Let no military general ever aspire to capture power again
The two recent verdicts nullifying the 5th and 7th amendments to our constitution can definitely be termed as epoch-making. If ever there were moments in our history when pronouncements from the judiciary elevated us, energised us, emboldened us, and above all restored our pride in ourselves, the pronouncements of the aforementioned two judgments were such moments.
The whole nation stand in unison in expressing their unbridled admiration and gratitude to the supreme judiciary for the two historic judgments that not only throws into history's dustbin two very shameful periods of our recent history, but also firmly shuts the door for any future aspirants of illegal power on ever making such effort.
The judgments prove, if proof was ever necessary, that illegality, however powerful and omnipotent it may appear at any given time, will ultimately have to surrender to the will of the people as enshrined in the democratically adopted constitution of any country.
They prove that whatever set back democracy may face in Bangladesh, ultimately only a government elected by the people can have legal power to rule. They nullify any other means of attaining state power.
Those who have lived through Zia and Ershad eras remember well the anguish the democracy loving people of the country suffered. The dream of a Sonar Bangla suddenly felt like a plaything in the hands of ambitious generals who could takeover state power, do whatever they felt like, and then amend the constitution with retrospective effect to give legal cover to their illegal actions.
When Bangladesh was born, it was the dream of every freedom loving Bangalee that ours would be a country where we would never ever have an army rule. We would be fundamentally different than Pakistan in that we would never be governed by an un-elected leadership.
This dream was shattered with the brutal murder of Bangabandhu along with his family, followed by the killing of our four national leaders when Khandaker Moshtaque and a few majors started the politics of killing, and captured power by force.
The arrogant voice of Maj Dalim still resonates in this writer's ears, when he announced in the morning of August 15, 1975, "Sheikh Mujib ke hottya kora hoechey" [Sheikh Mujib has been killed]. Col Taher's so-called Nov 7 uprising brought Ziaur Rahman to power, spilling the blood of many officers and soldiers.
Zia's tenure itself later faced many coup attempts, which were all brutally suppressed, and hundreds of officers and soldiers were court martialled and put to death. Zia himself fell victim to one such coup, and was gunned down in Chittagong. Court martial of his killers led to the deaths of several other officers.
Bangladesh not only saw her democratic dreams evaporating into thin air, she also appeared to have entered into a phase of illegal power grabs, and killings and counter killings.
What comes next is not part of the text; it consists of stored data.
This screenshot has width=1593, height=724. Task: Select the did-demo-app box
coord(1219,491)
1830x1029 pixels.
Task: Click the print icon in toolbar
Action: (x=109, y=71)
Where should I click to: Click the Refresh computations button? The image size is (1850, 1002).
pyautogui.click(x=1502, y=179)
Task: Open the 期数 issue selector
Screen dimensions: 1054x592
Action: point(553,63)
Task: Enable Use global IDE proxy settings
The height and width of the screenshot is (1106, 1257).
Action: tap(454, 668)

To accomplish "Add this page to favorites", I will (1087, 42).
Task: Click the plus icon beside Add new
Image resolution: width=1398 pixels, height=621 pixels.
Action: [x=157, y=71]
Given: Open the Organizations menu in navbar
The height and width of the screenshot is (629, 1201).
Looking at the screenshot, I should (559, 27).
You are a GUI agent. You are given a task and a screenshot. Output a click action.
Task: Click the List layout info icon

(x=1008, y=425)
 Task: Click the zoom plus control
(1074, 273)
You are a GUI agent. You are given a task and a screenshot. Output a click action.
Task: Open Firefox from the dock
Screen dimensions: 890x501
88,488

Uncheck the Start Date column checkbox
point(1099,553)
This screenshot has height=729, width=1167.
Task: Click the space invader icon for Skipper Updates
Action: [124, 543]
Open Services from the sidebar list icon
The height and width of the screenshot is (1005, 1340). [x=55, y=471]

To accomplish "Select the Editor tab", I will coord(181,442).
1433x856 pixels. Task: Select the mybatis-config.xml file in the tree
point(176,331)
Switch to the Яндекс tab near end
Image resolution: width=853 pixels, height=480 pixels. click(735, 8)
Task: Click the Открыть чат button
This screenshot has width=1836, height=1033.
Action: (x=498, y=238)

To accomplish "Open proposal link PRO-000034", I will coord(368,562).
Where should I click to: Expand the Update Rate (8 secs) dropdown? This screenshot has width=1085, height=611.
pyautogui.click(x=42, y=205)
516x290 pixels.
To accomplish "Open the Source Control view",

Those who did not live through those days cannot fully appreciate the despondency and frustration suffered by the people at that time.
Of all the actions of Ziaur Rahman, the one for which perhaps he will be most condemned, is the Indemnity Act, by which he gave constitutional protection to self-confessed killers of Bangabandhu. By this single action Gen Zia made Bangladesh perhaps the only country in the world where killers were protected by the country's constitution.
Gen Ershad's capturing of power was a follow through of the politics set afoot by Zia. However, Gen Ershad started in quite a unique way. Few days before he actually replaced the elected government of Justice Sattar, he held a press conference claiming that the constitution should be amended so the army could be given a permanent share in state power, and a say in running the state affairs.
His was a veiled threat, and when Justice Sattar refused to oblige, he tore off that veil and captured power on March 24, 1982. It was rumoured that he wanted to implement an Indonesian or Turkish model of army-civilian rule.
If we take the two generals' regimes together, we can see how slowly but surely Bangladesh moved away from the ideals of our liberation war, and how our dreams of a democratic Bangladesh came crashing down till the mass uprising, that restored democracy in December 1990, started us off on a renewed course towards democracy.
As we congratulate our judiciary for these two momentous verdicts, and once again reaffirm our commitment and determination to strengthen democracy, the most important thing to remember at this moment would be that for democracy to truly flourish we have to build institutions that sustain it.
One such institution is the judiciary itself. We are getting such historic verdicts because we have an independent justice system and highly qualified judges. We must do everything to further enhance both the quality and the prestige of this institution, and the executive branch of state should never interfere in the appointments and promotions of judges.
An important component of institutionalising democracy is a strong, vibrant, freely functioning, independent press. Harnessing it with stringent contempt rulings is not helpful, and cannot truly reflect the fundamental values expressed in the two judgments discussed above.
We must do everything to further strengthen all constitutional bodies, and also ensure their quality and independence. The newly formed Information Commission, and Human Rights Commission must be allowed full independence to operate. We must fully allow the oversight functions of all parliamentary standing committees.
Key for a transparent and accountable government is to allow the check and balance mechanism, inbuilt in a democratic system, to function properly.
Only then we will enjoy the fruits of the two momentous judgments.